PDN parsing issues

This section gives an overview of some issues with existing PDN definitions. In particular those issues that are important when writing a PDN parser.

Game Separator (1)

The * symbol is both used as a game terminator/separator and as a move strength indicator to denote a forced move. This introduces a nasty ambiguity. For example the string 1-6* 32-28 can be interpreted as one game containing two moves, or as two games separated by a *. Since * is commonly used in draughts publications to denote forced moves, the preferred solution would be to disallow * as a game separator, and to use a different symbol like #. However, this would completely destroy backward compatibility. A less intrusive solution is to disallow * as a move strength indicator. Note that there is an alternative available in the form of the $7 numeric annotation glyph. Yet another solution is to demand that there can be no space between a move and it’s corresponding move strength. Then a move and it’s corresponding move strength can be defined as one token.

Game Separator (2)

It is common practice to terminate games with their result. In PGN this is no problem, since the chess results differ substantially from chess moves. But in draughts some results like 1-0 and 1-1 are very similar to normal draughts moves. This complicates parsing. For example, if the result 1-1 is defined as a token, then parsers may easily get confused by a move like 1-18. Several parsers insist on parsing this as 1-1 followed by an 8. This problem is likely to occur when a move is split up into separate tokens.

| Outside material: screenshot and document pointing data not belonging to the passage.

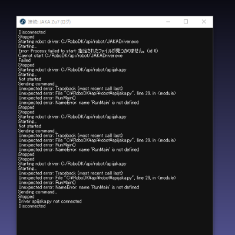Select the first 'Not started' log line

pyautogui.click(x=29, y=79)
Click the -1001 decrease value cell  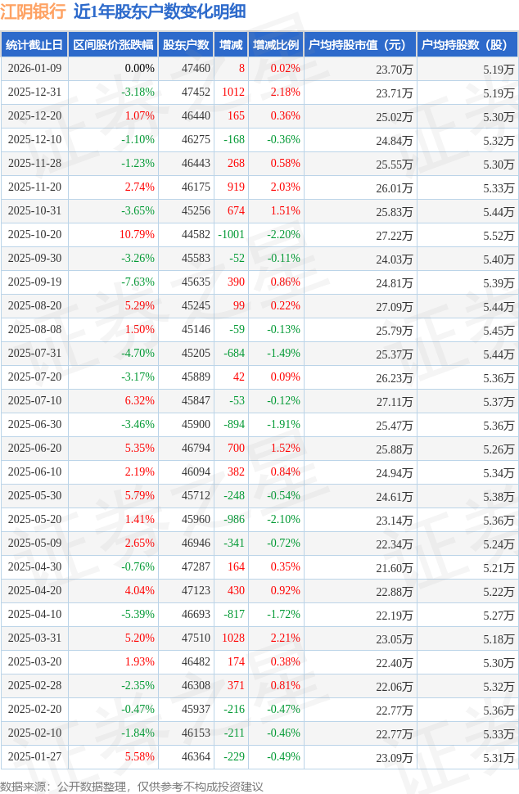pos(232,235)
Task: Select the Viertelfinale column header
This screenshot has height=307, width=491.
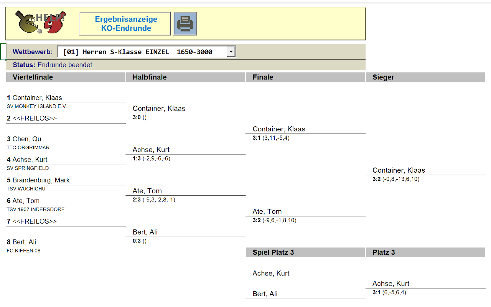Action: click(x=33, y=77)
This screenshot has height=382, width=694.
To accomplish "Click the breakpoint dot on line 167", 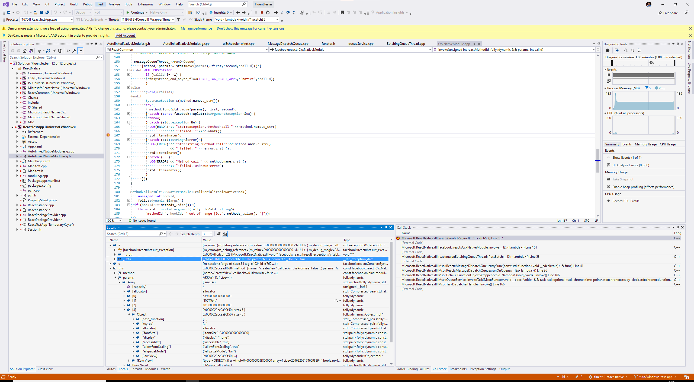I will [108, 135].
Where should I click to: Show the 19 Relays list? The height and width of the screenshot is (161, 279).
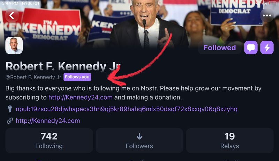(229, 140)
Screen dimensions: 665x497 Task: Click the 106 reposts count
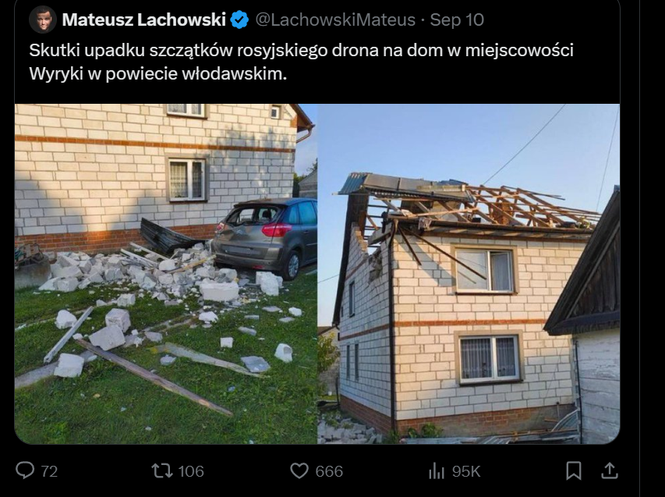[191, 471]
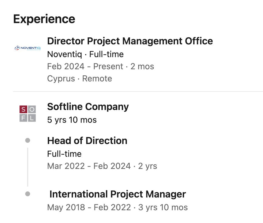
Task: Click the Noventiq company logo
Action: (28, 48)
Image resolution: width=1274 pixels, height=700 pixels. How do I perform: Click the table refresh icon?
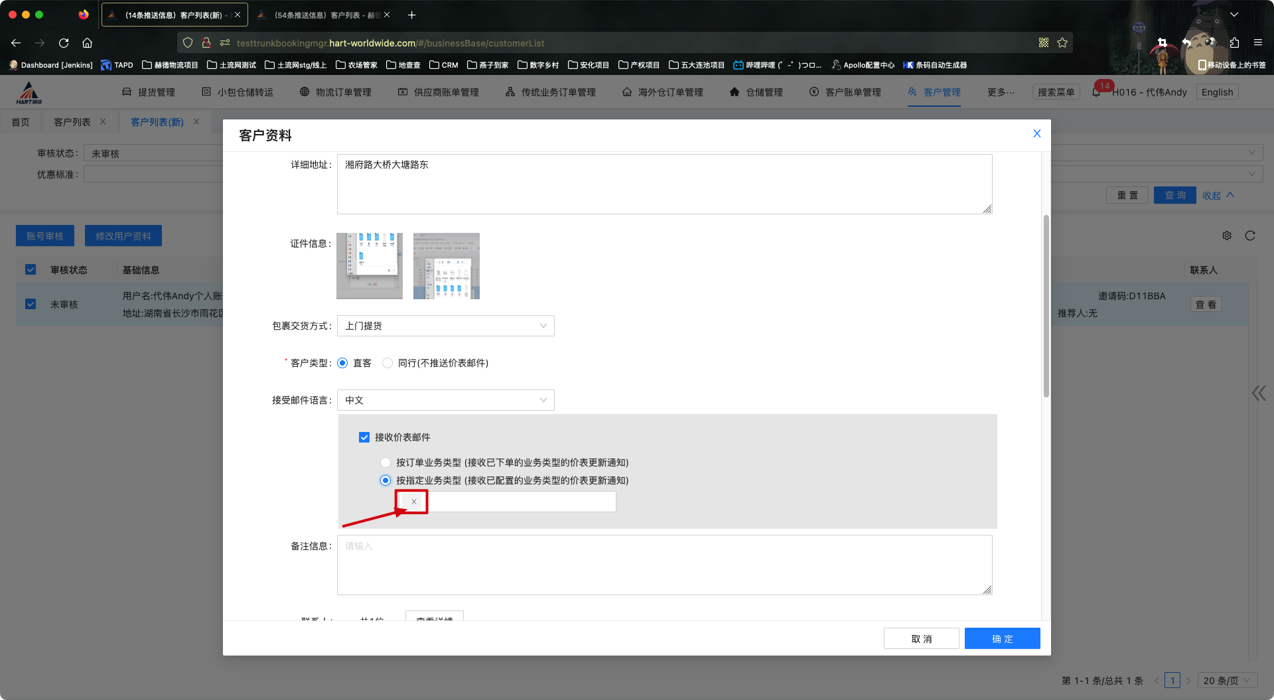(x=1250, y=236)
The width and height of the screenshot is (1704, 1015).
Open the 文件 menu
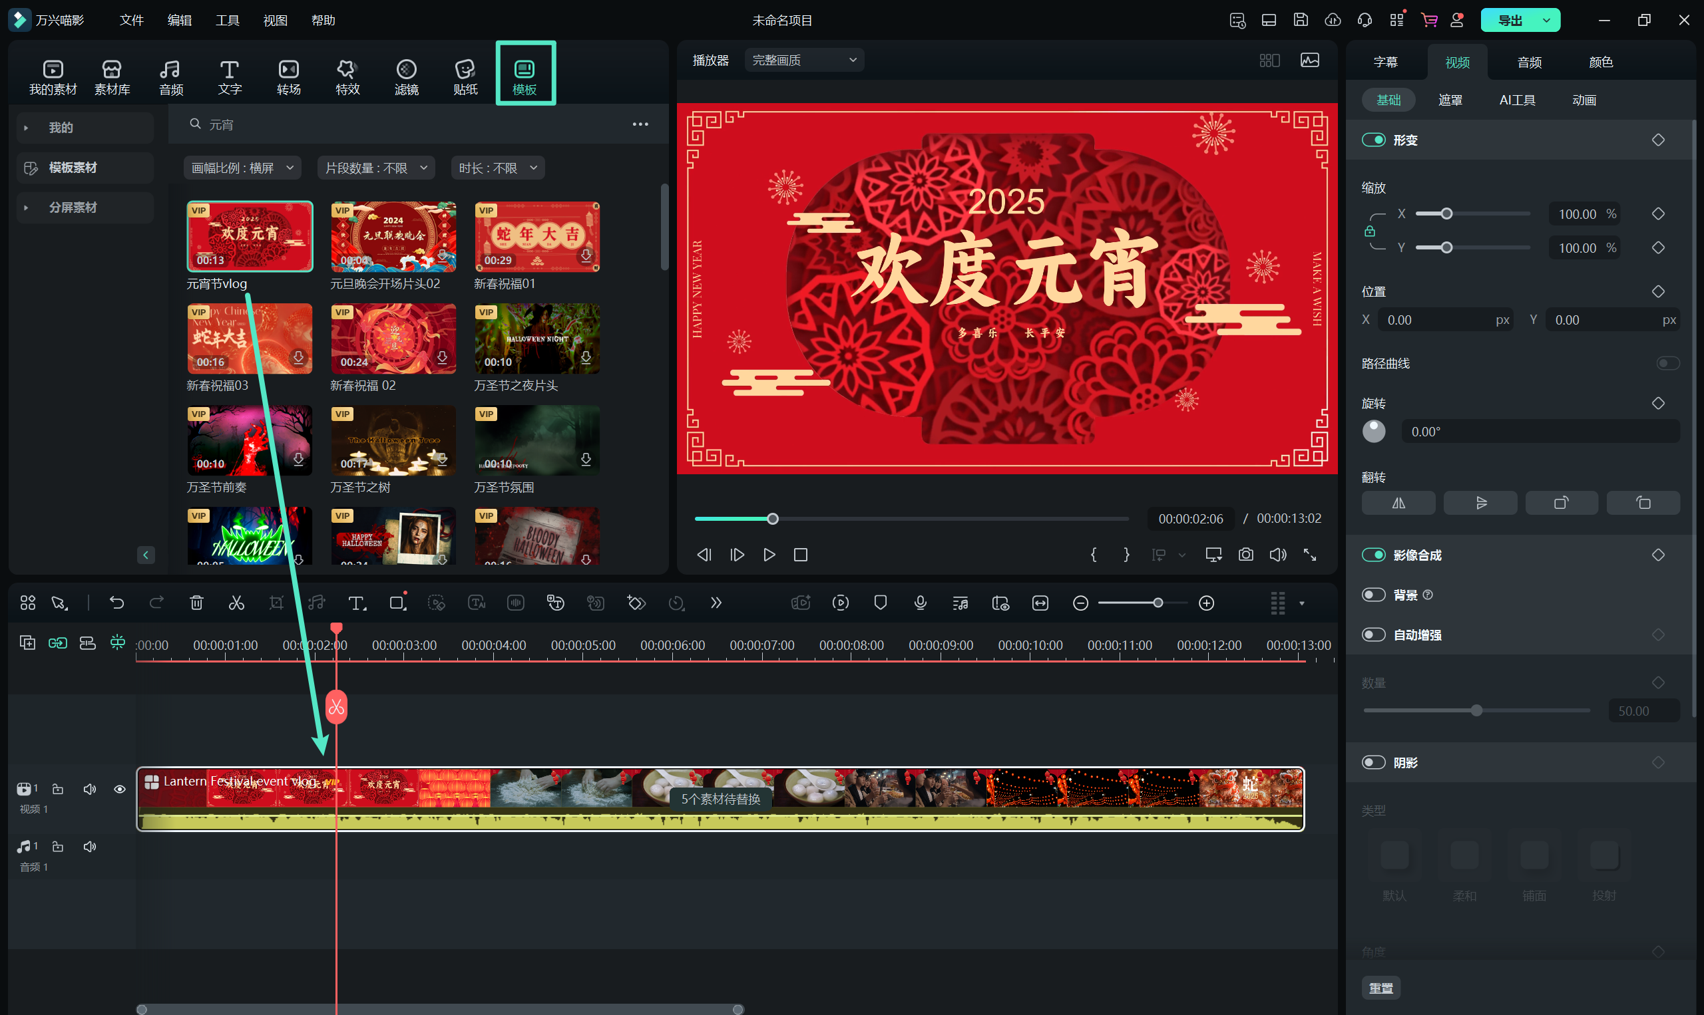pyautogui.click(x=131, y=21)
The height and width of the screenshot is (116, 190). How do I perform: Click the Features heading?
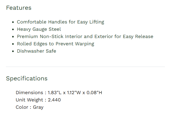(x=19, y=8)
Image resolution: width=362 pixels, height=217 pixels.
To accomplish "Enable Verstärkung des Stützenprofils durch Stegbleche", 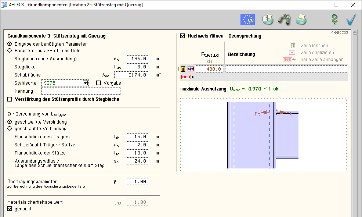I will click(x=10, y=99).
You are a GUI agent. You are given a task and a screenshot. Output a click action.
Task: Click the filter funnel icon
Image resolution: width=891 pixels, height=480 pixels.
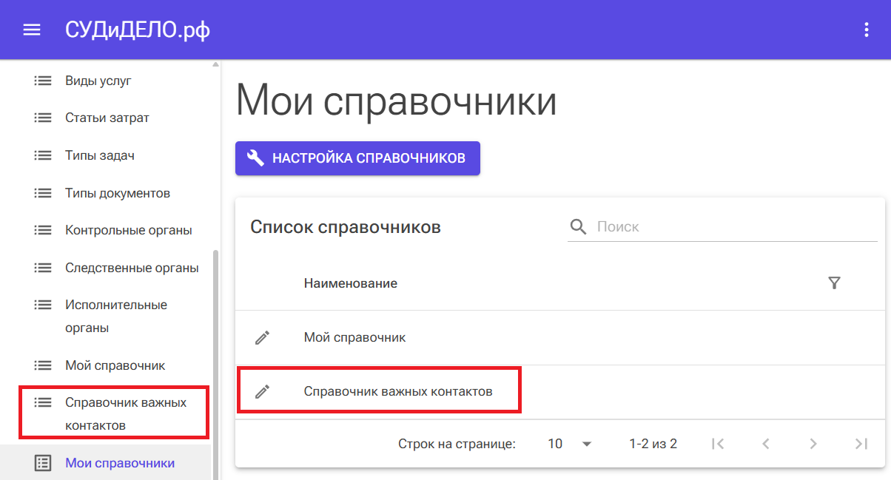[834, 283]
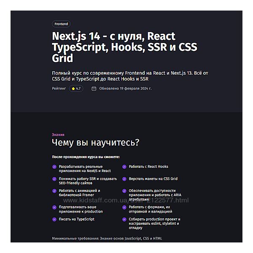253x253 pixels.
Task: Click the yellow star rating icon
Action: point(73,89)
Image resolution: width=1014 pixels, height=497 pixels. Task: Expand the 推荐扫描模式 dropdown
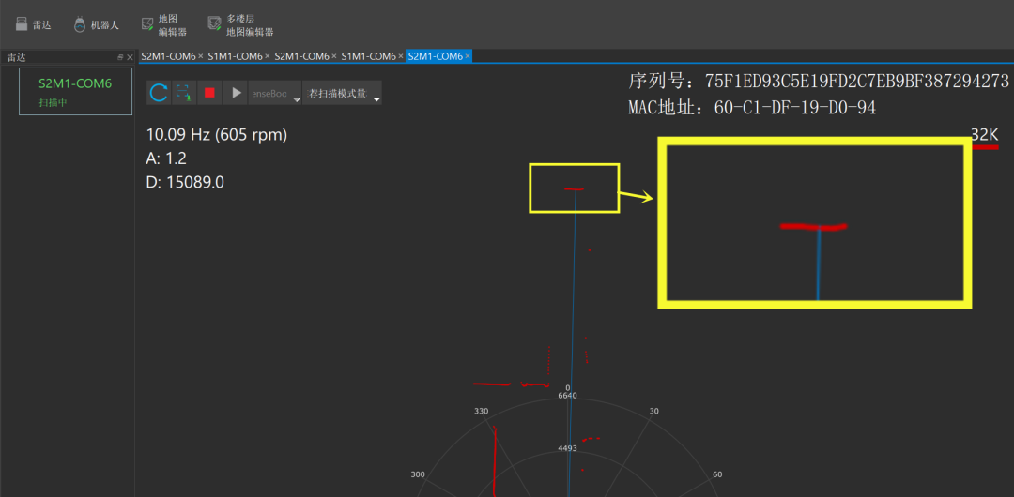(376, 98)
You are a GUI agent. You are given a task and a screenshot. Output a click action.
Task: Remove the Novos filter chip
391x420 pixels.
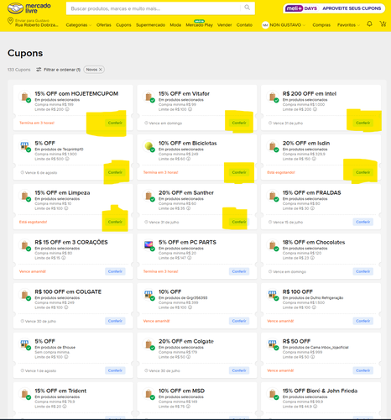click(101, 70)
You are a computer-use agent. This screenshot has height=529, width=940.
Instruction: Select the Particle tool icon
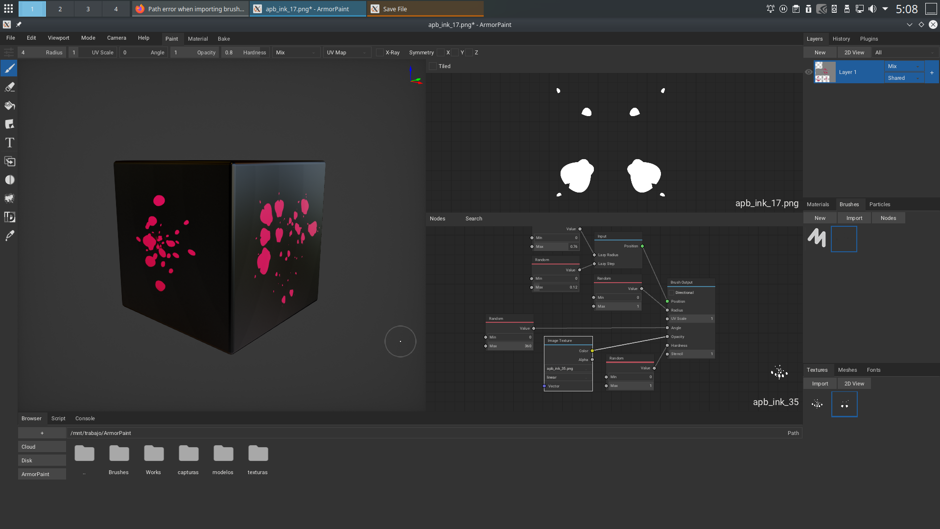tap(9, 199)
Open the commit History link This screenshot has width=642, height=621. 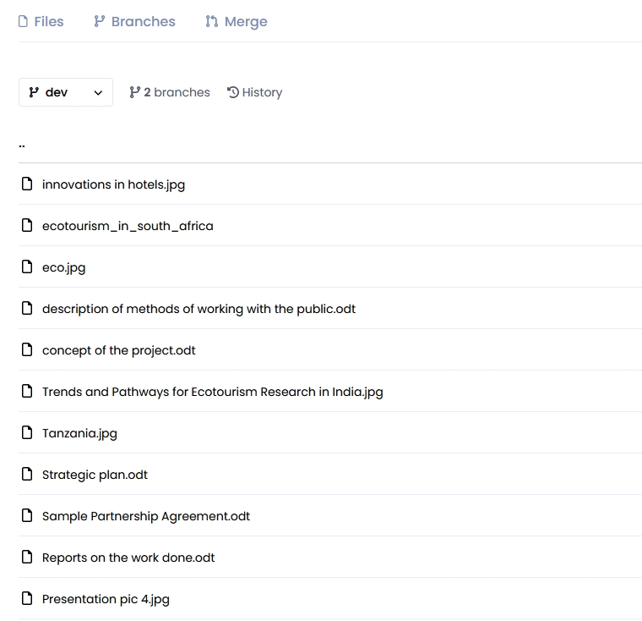(254, 92)
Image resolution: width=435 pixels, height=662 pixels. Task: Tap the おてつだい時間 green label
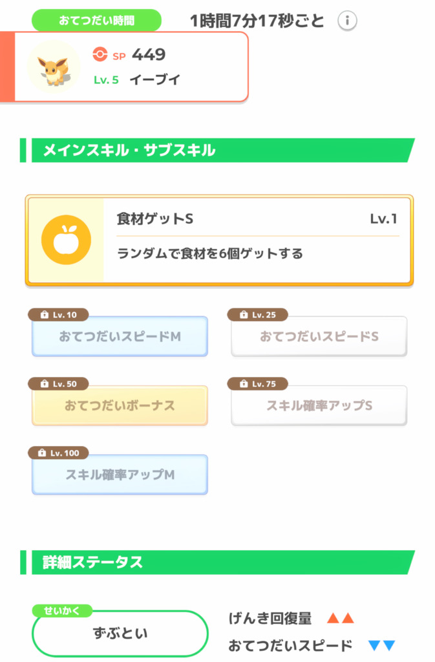tap(100, 20)
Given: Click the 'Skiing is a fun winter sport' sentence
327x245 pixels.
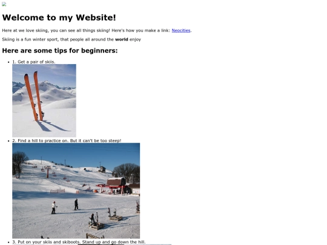Looking at the screenshot, I should click(x=71, y=39).
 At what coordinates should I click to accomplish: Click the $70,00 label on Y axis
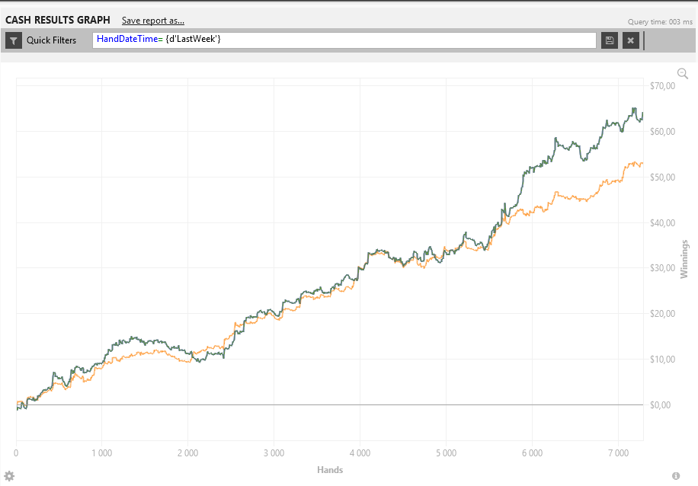[661, 86]

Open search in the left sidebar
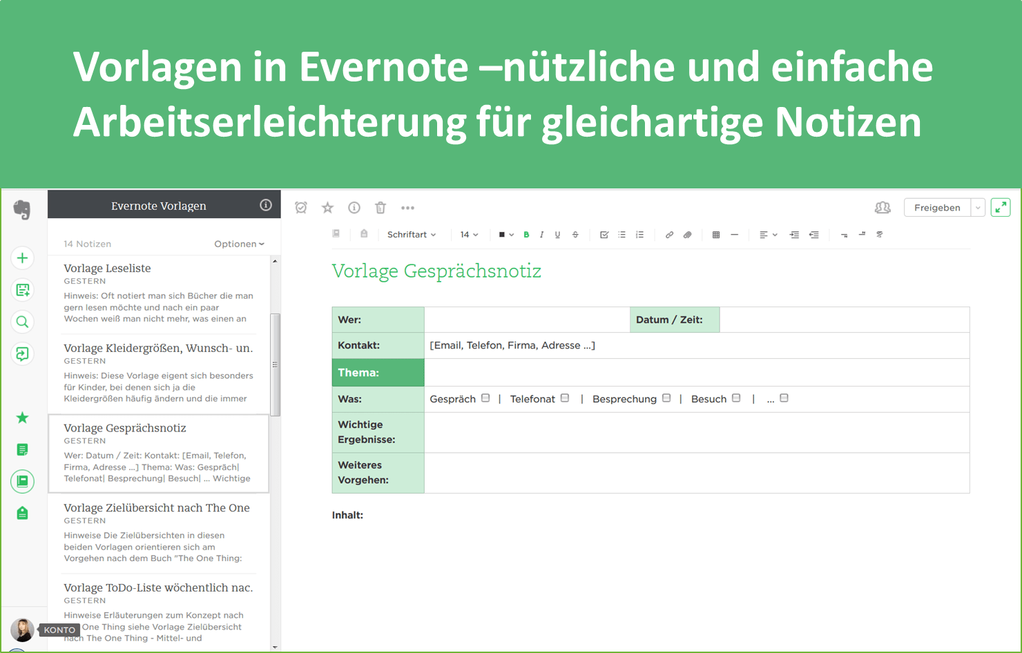(22, 322)
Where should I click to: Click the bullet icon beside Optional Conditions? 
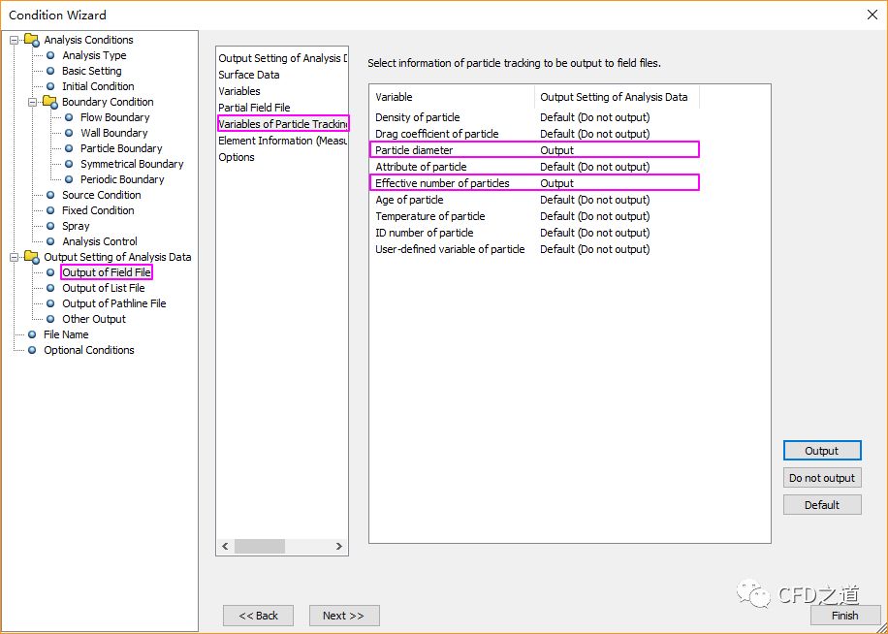[x=32, y=350]
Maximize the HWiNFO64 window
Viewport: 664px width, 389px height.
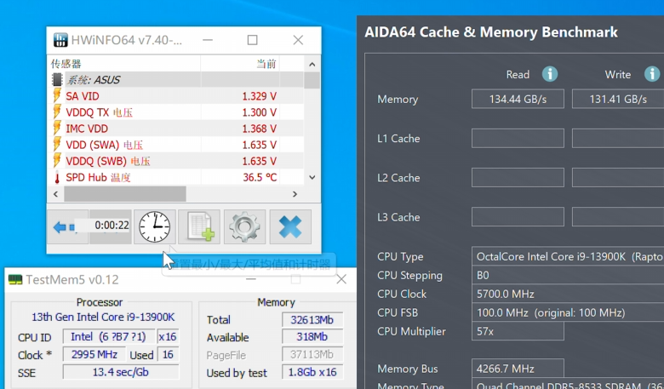(x=252, y=40)
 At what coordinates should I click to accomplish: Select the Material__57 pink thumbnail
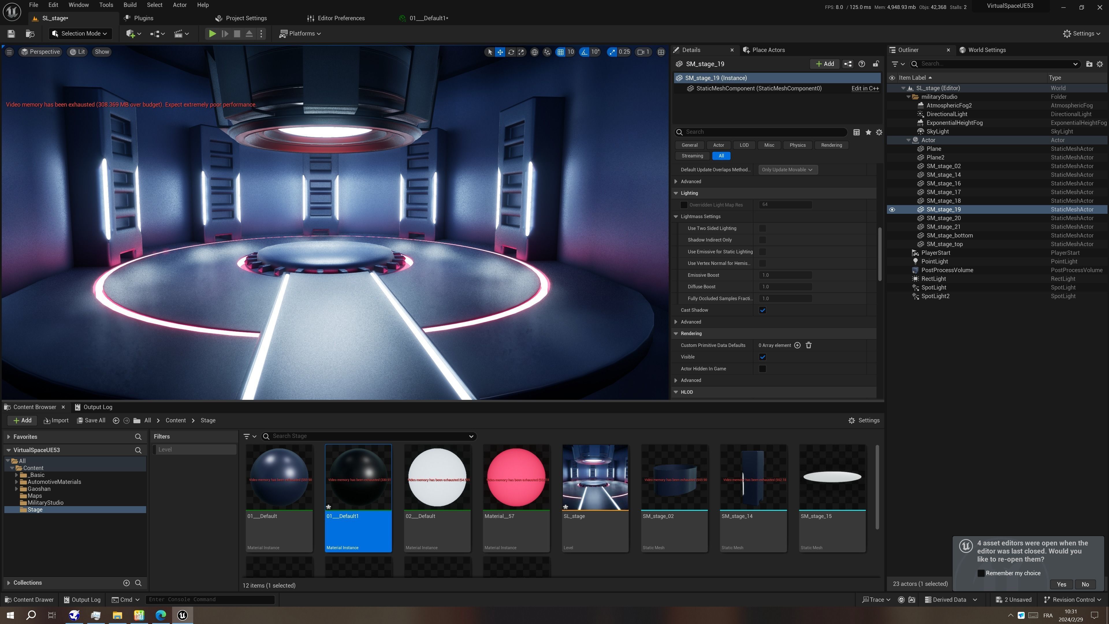(x=516, y=477)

Since the result of a game can already be specified in PDN using the Result tag, there is no need to use a game result as a game separator. It can even be considered as bad style to have two different ways to specify the result of a game. It seems therefore logical to forbid using the result of a game as a game terminator (or separator).

Capture Separator

The squares of a capture are separated using the symbol x, for example in the move 32x23. If one defines a capture as a production

CaptureMove = Square “x” Square

then there can easily be conflicts with identifier tokens. Tokenizers are often greedy, which means that they can insist on parsing x23 as an identifier token, instead of a capture separator x followed by a square 23. Some parsers offer solutions to this type of problem, but not all of them. Note that this problem can be avoided by defining a move as a single token.

Move token

It is an important question whether a move should be defined as a single token (by means of a regular expression), or as a production consisting of multiple elements. A production has the benefit that the structure of a move can be represented more clearly. But as explained above, then a more powerful parser is needed. If a move is defined as a token, then a simple LL(1) parser is enough to parse PDN.

Move strength

In draughts publications a move strength can be wrapped in parentheses, like in 31-27(?). Parentheses are also used to define variations in an analysis, for example 1.32-28 18-23 2.38-32 ( 2.37-32? 23-29! ) 12-18. This introduces an ambiguity, but in most parsers this can be resolved by defining a move strength as a single token.